Despite having access to more information and analytics than ever before, poor data quality is crippling procurement performance, according to the inaugural Procurement Data Governance Survey from procurement solutions firm BravoSolution and North Carolina State University’s Supply Chain Resource Cooperative (SCRC).
“The report highlights the importance of data quality and governance mechanisms that organizations can put in place to achieve value,” said Robert Handfield, executive director of SCRC at North Carolina State University, in a news release. “The results of the First Annual Procurement Data Governance Survey emphasize that for organizations seeking to harness the power of analytics, investment in data governance is a foundational requirement for procurement.”
BravoSolution and SCRC surveyed 70 procurement leaders and found that for almost two-thirds of organizations, bad data quality is the primary cause for less than optimum procurement decisions. The research also showed that although poor data is a significant industry issue, only 20 percent of organizations are currently implementing an improvement program. This revelation closely follows findings from Deloitte’s 2017 CPO Survey, which found quality of data to be the biggest barrier to effective application of digital technology for 49 percent of CPOs surveyed.
“Procurement is no exception to the big data movement. Advanced analytics is the key to unlocking procurement performance. They provide the only way to gain true strategic insights that create the business case for action and leads to supply initiatives that capture opportunities for reduced cost and increased value,” said Andrea Brody, chief marketing officer at BravoSolution. “Data should drive, not inhibit, confident decision-making. If procurement teams can’t rely on what the numbers show, it makes digital strategy and transformation virtually impossible.”

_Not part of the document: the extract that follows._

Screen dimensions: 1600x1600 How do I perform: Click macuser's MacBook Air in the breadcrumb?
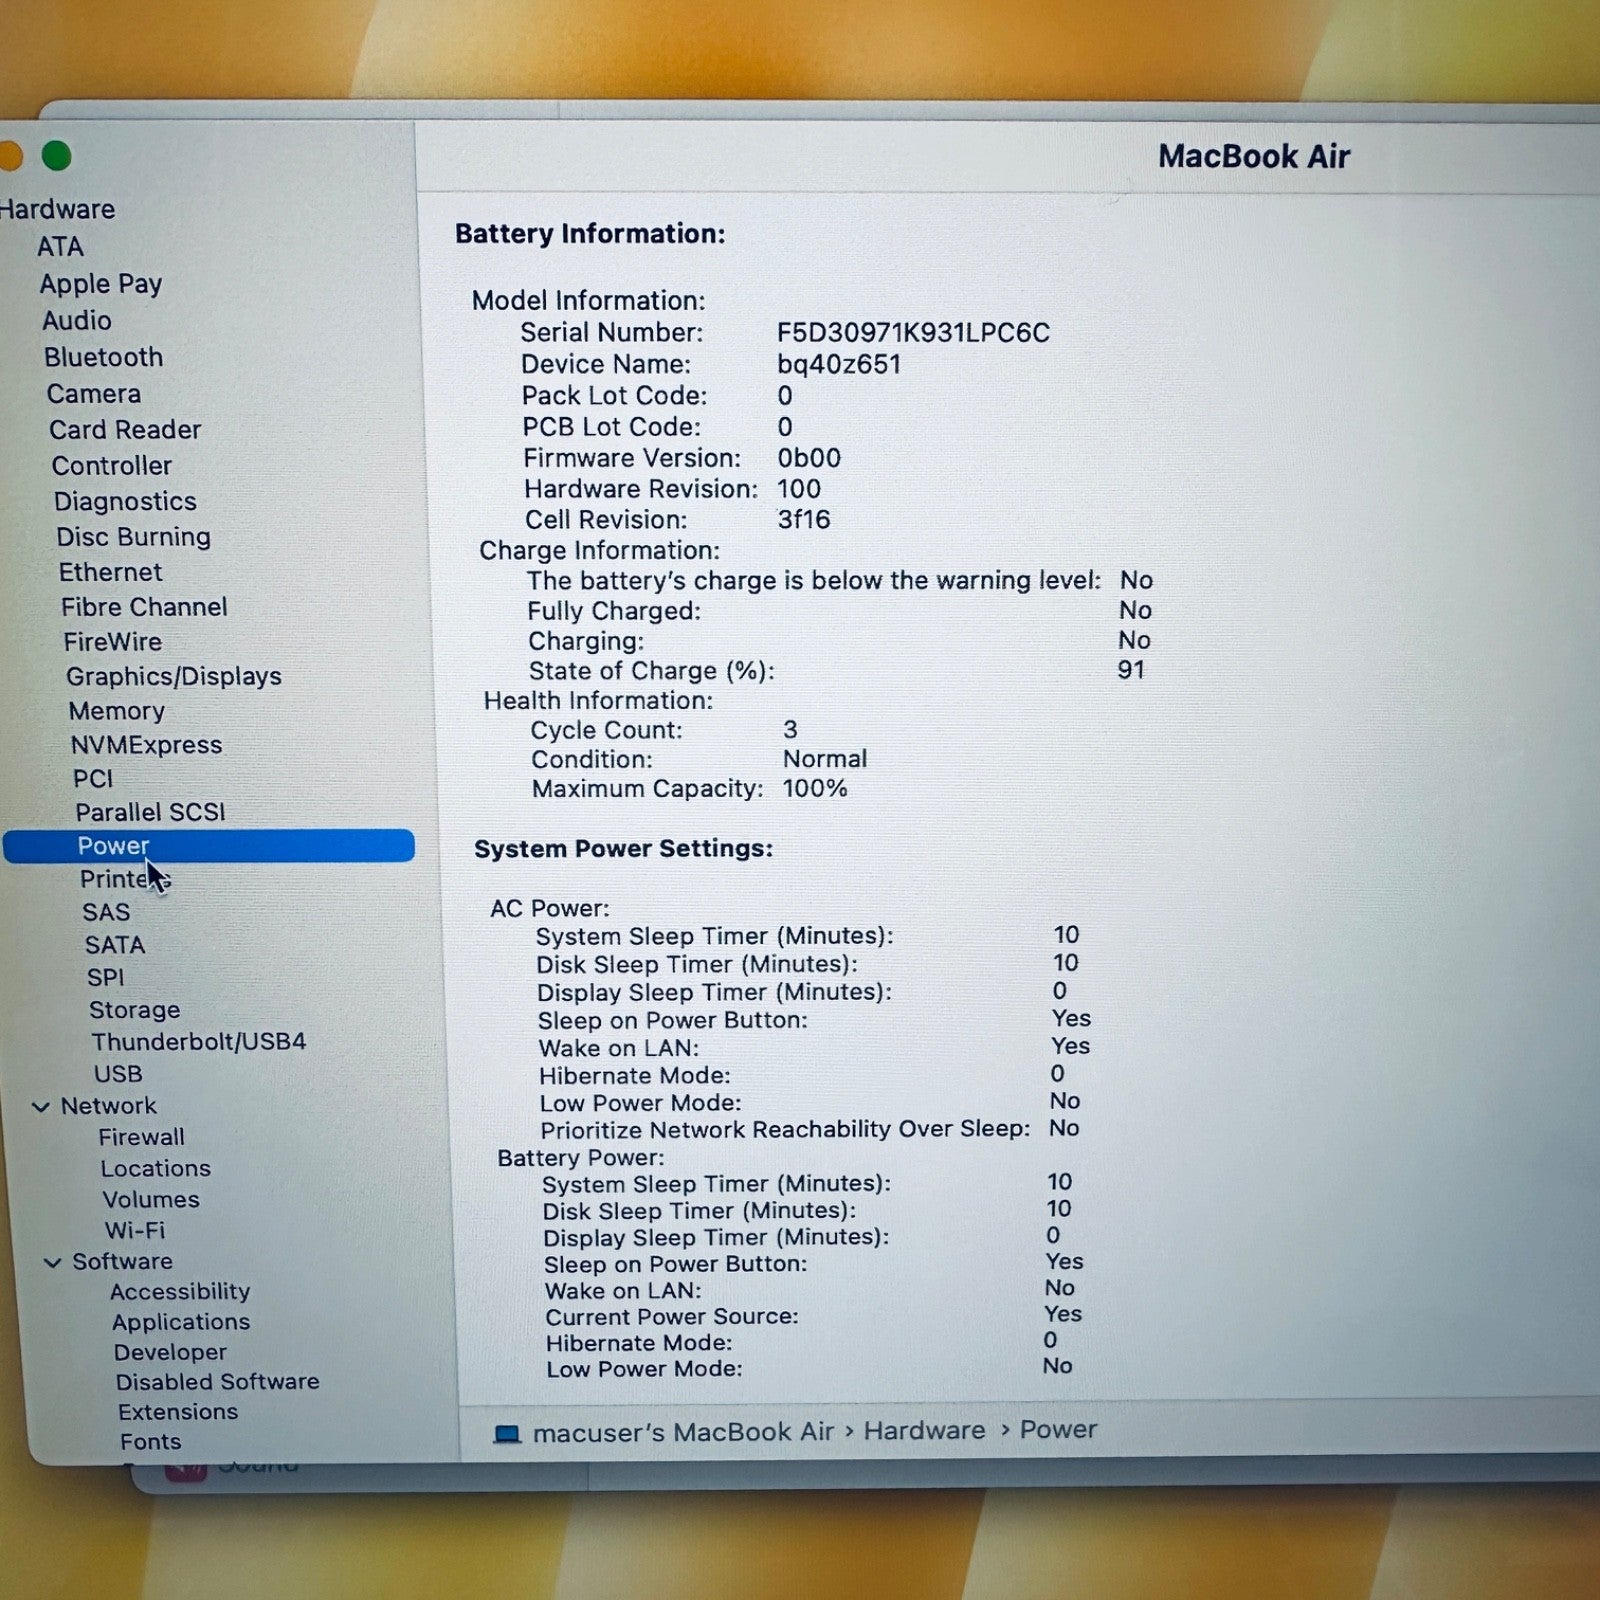[682, 1431]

When asked to rank data quality priorities, 58 percent of respondents said accuracy was the biggest concern, followed by valid data (18 percent), complete data (11 percent), unique data (11 percent) and timely data (11 percent). “The industry can’t afford to ignore data governance. The insight offered by clean, quality data directly correlates to more business opportunities. Organizations that fail to prioritize data governance and digitization on the procurement agenda will continue to leave value on the table,” added Brody.
This study is first in a series of research projects designed to uncover the current and future state of data governance within the procurement function and the role good governance plays in advanced analytics.